**PROBLEM TO SOLVE:** The answer should be each line from the entries below that has the word "channel" in it.

══════════════════════════════

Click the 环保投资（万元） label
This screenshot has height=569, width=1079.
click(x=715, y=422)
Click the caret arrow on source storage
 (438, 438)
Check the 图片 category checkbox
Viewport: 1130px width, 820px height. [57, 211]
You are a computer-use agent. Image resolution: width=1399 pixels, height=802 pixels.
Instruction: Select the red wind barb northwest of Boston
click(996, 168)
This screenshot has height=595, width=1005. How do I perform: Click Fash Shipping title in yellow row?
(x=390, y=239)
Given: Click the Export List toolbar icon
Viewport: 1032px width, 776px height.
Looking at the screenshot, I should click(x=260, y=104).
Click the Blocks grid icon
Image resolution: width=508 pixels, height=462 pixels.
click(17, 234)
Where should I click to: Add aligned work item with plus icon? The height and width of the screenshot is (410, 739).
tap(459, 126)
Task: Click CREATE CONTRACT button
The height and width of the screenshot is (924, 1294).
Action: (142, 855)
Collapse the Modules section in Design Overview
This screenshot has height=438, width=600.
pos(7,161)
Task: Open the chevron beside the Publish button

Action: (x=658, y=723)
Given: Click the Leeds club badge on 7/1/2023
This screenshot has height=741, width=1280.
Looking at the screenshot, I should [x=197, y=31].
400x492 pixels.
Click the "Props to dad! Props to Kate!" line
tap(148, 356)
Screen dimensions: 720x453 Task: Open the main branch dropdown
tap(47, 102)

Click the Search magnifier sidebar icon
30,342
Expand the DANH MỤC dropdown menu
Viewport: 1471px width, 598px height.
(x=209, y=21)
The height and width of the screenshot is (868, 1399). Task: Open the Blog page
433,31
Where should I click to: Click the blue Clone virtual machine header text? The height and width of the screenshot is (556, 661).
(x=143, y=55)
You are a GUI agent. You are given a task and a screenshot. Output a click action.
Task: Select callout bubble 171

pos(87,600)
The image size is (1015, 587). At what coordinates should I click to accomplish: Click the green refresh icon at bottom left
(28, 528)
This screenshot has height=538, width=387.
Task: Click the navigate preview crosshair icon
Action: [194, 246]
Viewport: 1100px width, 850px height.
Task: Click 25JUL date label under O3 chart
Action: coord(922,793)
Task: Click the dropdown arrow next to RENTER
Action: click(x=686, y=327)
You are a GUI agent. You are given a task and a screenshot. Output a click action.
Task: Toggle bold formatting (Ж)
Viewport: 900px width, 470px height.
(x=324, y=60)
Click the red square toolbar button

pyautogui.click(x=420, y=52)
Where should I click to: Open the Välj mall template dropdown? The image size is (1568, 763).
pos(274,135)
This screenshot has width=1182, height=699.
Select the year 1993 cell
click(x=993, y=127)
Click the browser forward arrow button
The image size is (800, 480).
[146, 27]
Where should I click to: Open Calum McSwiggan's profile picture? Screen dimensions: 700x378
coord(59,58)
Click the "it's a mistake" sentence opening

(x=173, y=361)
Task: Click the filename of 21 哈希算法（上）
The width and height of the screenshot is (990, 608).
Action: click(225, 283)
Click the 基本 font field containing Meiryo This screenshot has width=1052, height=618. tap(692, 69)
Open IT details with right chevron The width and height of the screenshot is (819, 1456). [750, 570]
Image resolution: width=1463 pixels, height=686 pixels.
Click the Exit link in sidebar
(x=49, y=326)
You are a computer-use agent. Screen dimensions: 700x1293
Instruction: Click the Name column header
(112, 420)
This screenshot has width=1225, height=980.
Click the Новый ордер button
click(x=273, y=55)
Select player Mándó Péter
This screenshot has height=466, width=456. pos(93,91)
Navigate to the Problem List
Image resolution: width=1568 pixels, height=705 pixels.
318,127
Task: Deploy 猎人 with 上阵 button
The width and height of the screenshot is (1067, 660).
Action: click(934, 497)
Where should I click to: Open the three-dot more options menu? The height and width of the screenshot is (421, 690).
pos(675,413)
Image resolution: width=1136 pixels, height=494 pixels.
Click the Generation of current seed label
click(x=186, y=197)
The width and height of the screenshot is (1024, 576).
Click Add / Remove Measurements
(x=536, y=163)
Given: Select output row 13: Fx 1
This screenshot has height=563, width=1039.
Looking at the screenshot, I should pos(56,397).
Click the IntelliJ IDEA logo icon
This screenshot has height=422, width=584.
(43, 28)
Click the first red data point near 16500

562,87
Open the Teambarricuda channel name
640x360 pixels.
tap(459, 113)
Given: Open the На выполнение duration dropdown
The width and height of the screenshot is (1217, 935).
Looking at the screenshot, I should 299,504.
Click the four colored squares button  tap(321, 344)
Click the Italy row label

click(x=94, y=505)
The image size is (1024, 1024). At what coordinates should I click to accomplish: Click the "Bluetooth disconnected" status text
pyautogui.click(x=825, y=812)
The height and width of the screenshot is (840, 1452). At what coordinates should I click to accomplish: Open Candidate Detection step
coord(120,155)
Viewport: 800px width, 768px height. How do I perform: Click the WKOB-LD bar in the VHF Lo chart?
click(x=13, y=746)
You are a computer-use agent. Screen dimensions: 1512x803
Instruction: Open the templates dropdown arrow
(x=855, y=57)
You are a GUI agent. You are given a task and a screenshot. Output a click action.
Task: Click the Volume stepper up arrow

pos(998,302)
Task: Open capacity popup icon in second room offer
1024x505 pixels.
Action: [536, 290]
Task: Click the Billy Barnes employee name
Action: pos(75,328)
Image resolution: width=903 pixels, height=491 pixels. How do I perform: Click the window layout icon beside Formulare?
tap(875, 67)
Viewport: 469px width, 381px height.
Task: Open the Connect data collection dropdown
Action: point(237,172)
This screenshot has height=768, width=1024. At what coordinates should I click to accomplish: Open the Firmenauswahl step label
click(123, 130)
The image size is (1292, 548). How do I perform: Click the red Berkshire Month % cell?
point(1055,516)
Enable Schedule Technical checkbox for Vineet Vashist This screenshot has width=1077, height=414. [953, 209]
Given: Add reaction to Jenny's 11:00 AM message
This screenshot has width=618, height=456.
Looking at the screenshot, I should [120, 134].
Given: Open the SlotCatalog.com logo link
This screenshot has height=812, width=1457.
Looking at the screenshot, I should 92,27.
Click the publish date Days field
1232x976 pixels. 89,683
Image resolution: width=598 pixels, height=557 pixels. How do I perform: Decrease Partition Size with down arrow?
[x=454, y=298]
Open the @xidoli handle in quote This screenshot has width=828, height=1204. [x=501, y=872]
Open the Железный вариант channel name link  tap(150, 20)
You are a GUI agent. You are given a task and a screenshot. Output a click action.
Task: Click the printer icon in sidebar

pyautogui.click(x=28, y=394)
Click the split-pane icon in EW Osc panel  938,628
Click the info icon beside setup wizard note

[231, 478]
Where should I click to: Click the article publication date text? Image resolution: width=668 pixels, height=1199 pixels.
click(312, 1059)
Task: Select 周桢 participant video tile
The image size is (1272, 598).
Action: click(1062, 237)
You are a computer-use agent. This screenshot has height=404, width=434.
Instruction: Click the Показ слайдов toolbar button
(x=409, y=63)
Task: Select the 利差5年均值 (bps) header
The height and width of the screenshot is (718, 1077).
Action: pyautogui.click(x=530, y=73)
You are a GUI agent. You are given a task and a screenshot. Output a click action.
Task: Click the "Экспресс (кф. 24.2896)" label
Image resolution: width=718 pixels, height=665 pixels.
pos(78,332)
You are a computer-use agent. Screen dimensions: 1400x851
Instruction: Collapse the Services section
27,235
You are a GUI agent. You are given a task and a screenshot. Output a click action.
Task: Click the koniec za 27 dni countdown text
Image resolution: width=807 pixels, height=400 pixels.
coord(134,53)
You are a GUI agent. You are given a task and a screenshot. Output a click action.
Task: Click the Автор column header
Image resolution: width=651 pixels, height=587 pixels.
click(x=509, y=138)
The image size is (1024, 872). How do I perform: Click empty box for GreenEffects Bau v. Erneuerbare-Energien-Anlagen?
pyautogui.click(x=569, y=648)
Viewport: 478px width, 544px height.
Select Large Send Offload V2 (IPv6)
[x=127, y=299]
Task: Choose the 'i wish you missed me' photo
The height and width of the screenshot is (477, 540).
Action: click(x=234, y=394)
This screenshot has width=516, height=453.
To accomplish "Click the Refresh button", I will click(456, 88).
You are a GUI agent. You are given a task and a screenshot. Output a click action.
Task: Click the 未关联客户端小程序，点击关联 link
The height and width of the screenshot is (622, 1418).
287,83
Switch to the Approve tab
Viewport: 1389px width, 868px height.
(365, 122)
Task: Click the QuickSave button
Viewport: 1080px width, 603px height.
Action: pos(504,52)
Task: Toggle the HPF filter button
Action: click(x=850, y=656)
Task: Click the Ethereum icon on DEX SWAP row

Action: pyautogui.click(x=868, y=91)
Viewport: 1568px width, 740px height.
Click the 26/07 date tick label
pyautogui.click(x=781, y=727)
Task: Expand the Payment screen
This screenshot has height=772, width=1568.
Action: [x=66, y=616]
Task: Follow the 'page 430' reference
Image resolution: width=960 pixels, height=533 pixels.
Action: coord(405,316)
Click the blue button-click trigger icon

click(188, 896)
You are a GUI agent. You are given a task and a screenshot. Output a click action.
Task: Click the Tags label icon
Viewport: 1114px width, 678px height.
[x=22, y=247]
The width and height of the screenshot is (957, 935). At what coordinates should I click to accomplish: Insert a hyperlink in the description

══════════════════════════════

**WRITTEN RESPONSE:**
Open the Teambarricuda channel name
Open the Железный вариант channel name link  tap(150, 20)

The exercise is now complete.